Your assignment: Reproduce the data exactly, leaving nothing out.

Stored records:
-*-

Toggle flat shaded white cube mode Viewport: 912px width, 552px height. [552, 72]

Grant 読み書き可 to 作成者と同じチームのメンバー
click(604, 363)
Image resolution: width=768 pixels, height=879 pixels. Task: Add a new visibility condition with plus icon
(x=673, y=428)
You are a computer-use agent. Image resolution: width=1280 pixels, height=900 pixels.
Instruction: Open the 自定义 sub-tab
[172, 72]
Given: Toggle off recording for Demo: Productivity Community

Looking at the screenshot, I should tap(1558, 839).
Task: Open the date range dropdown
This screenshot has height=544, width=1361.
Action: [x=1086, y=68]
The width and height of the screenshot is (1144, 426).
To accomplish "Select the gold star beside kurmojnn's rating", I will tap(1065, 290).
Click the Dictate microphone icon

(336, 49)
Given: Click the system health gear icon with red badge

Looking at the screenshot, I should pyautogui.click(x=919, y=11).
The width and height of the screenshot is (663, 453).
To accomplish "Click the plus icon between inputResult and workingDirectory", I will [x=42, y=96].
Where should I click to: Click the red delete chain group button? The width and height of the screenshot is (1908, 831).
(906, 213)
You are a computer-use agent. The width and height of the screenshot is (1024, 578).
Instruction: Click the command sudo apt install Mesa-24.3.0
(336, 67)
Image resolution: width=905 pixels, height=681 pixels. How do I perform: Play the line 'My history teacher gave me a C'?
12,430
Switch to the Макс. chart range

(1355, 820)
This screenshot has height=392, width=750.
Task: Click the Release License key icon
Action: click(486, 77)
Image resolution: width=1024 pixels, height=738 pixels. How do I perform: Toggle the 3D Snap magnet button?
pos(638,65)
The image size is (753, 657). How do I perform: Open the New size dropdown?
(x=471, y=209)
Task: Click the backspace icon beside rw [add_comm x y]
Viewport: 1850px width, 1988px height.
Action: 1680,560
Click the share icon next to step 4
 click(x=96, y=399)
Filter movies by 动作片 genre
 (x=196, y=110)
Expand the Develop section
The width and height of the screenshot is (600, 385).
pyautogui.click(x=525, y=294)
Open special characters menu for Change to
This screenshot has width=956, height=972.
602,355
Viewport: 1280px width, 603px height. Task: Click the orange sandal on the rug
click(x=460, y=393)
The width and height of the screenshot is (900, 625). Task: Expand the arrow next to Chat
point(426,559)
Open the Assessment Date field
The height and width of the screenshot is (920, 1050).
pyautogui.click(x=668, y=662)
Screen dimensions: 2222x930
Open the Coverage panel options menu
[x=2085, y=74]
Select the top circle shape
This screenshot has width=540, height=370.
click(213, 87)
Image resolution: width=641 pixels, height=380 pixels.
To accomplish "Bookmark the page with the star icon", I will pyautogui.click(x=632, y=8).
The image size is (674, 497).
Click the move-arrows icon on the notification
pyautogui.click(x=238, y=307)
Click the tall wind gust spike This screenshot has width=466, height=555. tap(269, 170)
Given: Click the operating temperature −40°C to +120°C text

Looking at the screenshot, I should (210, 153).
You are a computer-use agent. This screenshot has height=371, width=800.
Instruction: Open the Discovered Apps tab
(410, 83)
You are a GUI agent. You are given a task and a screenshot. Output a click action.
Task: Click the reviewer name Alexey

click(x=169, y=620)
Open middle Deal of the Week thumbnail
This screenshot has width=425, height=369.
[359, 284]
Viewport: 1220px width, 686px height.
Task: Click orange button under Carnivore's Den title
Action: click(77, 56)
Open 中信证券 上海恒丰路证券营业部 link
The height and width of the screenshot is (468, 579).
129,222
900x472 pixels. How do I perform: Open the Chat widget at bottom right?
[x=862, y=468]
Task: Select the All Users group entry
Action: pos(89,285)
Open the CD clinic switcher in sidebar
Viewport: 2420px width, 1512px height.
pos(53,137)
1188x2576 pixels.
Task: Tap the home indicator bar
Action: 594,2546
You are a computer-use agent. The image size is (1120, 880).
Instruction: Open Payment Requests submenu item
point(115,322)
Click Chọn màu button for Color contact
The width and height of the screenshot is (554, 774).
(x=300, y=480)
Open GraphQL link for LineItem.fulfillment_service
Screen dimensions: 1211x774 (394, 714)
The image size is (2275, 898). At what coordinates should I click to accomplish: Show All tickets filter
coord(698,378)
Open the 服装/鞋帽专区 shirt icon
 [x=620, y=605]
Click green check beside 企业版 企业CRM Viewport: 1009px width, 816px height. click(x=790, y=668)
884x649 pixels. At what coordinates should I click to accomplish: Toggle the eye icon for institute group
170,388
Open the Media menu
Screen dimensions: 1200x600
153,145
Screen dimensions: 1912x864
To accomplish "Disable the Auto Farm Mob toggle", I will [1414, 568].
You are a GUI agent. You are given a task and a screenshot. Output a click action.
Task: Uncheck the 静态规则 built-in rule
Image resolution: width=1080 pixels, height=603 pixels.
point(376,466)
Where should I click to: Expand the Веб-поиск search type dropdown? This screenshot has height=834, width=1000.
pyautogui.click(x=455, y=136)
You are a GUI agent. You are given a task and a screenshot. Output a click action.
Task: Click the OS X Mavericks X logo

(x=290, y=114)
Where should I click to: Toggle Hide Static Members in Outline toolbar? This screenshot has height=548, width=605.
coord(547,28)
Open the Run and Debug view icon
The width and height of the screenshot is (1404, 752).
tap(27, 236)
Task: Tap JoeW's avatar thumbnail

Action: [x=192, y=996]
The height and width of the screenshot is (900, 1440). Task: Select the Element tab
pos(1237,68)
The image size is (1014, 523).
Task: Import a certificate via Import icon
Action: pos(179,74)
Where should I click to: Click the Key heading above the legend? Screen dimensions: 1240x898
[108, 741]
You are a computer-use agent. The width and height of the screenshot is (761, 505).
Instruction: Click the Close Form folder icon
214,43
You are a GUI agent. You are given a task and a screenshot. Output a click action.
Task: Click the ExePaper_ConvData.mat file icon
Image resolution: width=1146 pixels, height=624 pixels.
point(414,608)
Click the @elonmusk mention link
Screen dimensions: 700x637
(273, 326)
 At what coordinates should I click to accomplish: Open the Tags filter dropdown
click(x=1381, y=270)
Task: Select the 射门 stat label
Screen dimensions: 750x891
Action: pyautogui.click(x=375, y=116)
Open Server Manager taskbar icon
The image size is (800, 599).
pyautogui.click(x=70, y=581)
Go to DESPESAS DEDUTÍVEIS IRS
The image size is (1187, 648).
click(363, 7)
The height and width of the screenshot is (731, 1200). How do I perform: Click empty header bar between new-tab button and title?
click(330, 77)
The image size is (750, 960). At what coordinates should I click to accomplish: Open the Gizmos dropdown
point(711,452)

-*-

Result of the exercise:
Toggle flat shaded white cube mode Viewport: 912px width, 552px height. [552, 72]

Grant 読み書き可 to 作成者と同じチームのメンバー
click(604, 363)
Image resolution: width=768 pixels, height=879 pixels. Task: Add a new visibility condition with plus icon
(x=673, y=428)
You are a computer-use agent. Image resolution: width=1280 pixels, height=900 pixels.
Instruction: Open the 自定义 sub-tab
[172, 72]
Given: Toggle off recording for Demo: Productivity Community

Looking at the screenshot, I should tap(1558, 839).
Task: Open the date range dropdown
This screenshot has height=544, width=1361.
Action: [x=1086, y=68]
The width and height of the screenshot is (1144, 426).
To accomplish "Select the gold star beside kurmojnn's rating", I will tap(1065, 290).
Click the Dictate microphone icon

(336, 49)
Given: Click the system health gear icon with red badge

Looking at the screenshot, I should pyautogui.click(x=919, y=11).
The width and height of the screenshot is (663, 453).
To accomplish "Click the plus icon between inputResult and workingDirectory", I will [x=42, y=96].
Where should I click to: Click the red delete chain group button? The width and height of the screenshot is (1908, 831).
(906, 213)
You are a computer-use agent. The width and height of the screenshot is (1024, 578).
Instruction: Click the command sudo apt install Mesa-24.3.0
(336, 67)
Image resolution: width=905 pixels, height=681 pixels. How do I perform: Play the line 'My history teacher gave me a C'?
12,430
Switch to the Макс. chart range

(1355, 820)
This screenshot has height=392, width=750.
Task: Click the Release License key icon
Action: click(486, 77)
Image resolution: width=1024 pixels, height=738 pixels. How do I perform: Toggle the 3D Snap magnet button?
pos(638,65)
The image size is (753, 657). How do I perform: Open the New size dropdown?
(x=471, y=209)
Task: Click the backspace icon beside rw [add_comm x y]
Viewport: 1850px width, 1988px height.
Action: 1680,560
Click the share icon next to step 4
 click(x=96, y=399)
Filter movies by 动作片 genre
 (x=196, y=110)
Expand the Develop section
The width and height of the screenshot is (600, 385).
pyautogui.click(x=525, y=294)
Open special characters menu for Change to
This screenshot has width=956, height=972.
602,355
Viewport: 1280px width, 603px height. Task: Click the orange sandal on the rug
click(x=460, y=393)
The width and height of the screenshot is (900, 625). Task: Expand the arrow next to Chat
point(426,559)
Open the Assessment Date field
The height and width of the screenshot is (920, 1050).
pyautogui.click(x=668, y=662)
Screen dimensions: 2222x930
Open the Coverage panel options menu
[x=2085, y=74]
Select the top circle shape
This screenshot has width=540, height=370.
click(213, 87)
Image resolution: width=641 pixels, height=380 pixels.
To accomplish "Bookmark the page with the star icon", I will pyautogui.click(x=632, y=8).
The image size is (674, 497).
Click the move-arrows icon on the notification
pyautogui.click(x=238, y=307)
Click the tall wind gust spike This screenshot has width=466, height=555. tap(269, 170)
Given: Click the operating temperature −40°C to +120°C text

Looking at the screenshot, I should (210, 153).
You are a computer-use agent. This screenshot has height=371, width=800.
Instruction: Open the Discovered Apps tab
(410, 83)
You are a GUI agent. You are given a task and a screenshot. Output a click action.
Task: Click the reviewer name Alexey

click(x=169, y=620)
Open middle Deal of the Week thumbnail
This screenshot has width=425, height=369.
[359, 284]
Viewport: 1220px width, 686px height.
Task: Click orange button under Carnivore's Den title
Action: click(77, 56)
Open 中信证券 上海恒丰路证券营业部 link
The height and width of the screenshot is (468, 579).
129,222
900x472 pixels. How do I perform: Open the Chat widget at bottom right?
[x=862, y=468]
Task: Select the All Users group entry
Action: pos(89,285)
Open the CD clinic switcher in sidebar
Viewport: 2420px width, 1512px height.
pos(53,137)
1188x2576 pixels.
Task: Tap the home indicator bar
Action: 594,2546
You are a computer-use agent. The image size is (1120, 880).
Instruction: Open Payment Requests submenu item
point(115,322)
Click Chọn màu button for Color contact
The width and height of the screenshot is (554, 774).
(x=300, y=480)
Open GraphQL link for LineItem.fulfillment_service
Screen dimensions: 1211x774 (394, 714)
The image size is (2275, 898). At what coordinates should I click to accomplish: Show All tickets filter
coord(698,378)
Open the 服装/鞋帽专区 shirt icon
 [x=620, y=605]
Click green check beside 企业版 企业CRM Viewport: 1009px width, 816px height. click(x=790, y=668)
884x649 pixels. At what coordinates should I click to accomplish: Toggle the eye icon for institute group
170,388
Open the Media menu
Screen dimensions: 1200x600
153,145
Screen dimensions: 1912x864
To accomplish "Disable the Auto Farm Mob toggle", I will [1414, 568].
You are a GUI agent. You are given a task and a screenshot. Output a click action.
Task: Uncheck the 静态规则 built-in rule
Image resolution: width=1080 pixels, height=603 pixels.
point(376,466)
Where should I click to: Expand the Веб-поиск search type dropdown? This screenshot has height=834, width=1000.
pyautogui.click(x=455, y=136)
You are a GUI agent. You are given a task and a screenshot. Output a click action.
Task: Click the OS X Mavericks X logo

(x=290, y=114)
Where should I click to: Toggle Hide Static Members in Outline toolbar? This screenshot has height=548, width=605.
coord(547,28)
Open the Run and Debug view icon
The width and height of the screenshot is (1404, 752).
tap(27, 236)
Task: Tap JoeW's avatar thumbnail

Action: [x=192, y=996]
The height and width of the screenshot is (900, 1440). Task: Select the Element tab
pos(1237,68)
The image size is (1014, 523).
Task: Import a certificate via Import icon
Action: pos(179,74)
Where should I click to: Click the Key heading above the legend? Screen dimensions: 1240x898
[108, 741]
You are a computer-use agent. The width and height of the screenshot is (761, 505).
Instruction: Click the Close Form folder icon
214,43
You are a GUI agent. You are given a task and a screenshot. Output a click action.
Task: Click the ExePaper_ConvData.mat file icon
Image resolution: width=1146 pixels, height=624 pixels.
point(414,608)
Click the @elonmusk mention link
Screen dimensions: 700x637
(273, 326)
 At what coordinates should I click to accomplish: Open the Tags filter dropdown
click(x=1381, y=270)
Task: Select the 射门 stat label
Screen dimensions: 750x891
Action: pyautogui.click(x=375, y=116)
Open Server Manager taskbar icon
The image size is (800, 599).
pyautogui.click(x=70, y=581)
Go to DESPESAS DEDUTÍVEIS IRS
The image size is (1187, 648).
click(363, 7)
The height and width of the screenshot is (731, 1200). How do I perform: Click empty header bar between new-tab button and title?
click(330, 77)
The image size is (750, 960). At what coordinates should I click to accomplish: Open the Gizmos dropdown
point(711,452)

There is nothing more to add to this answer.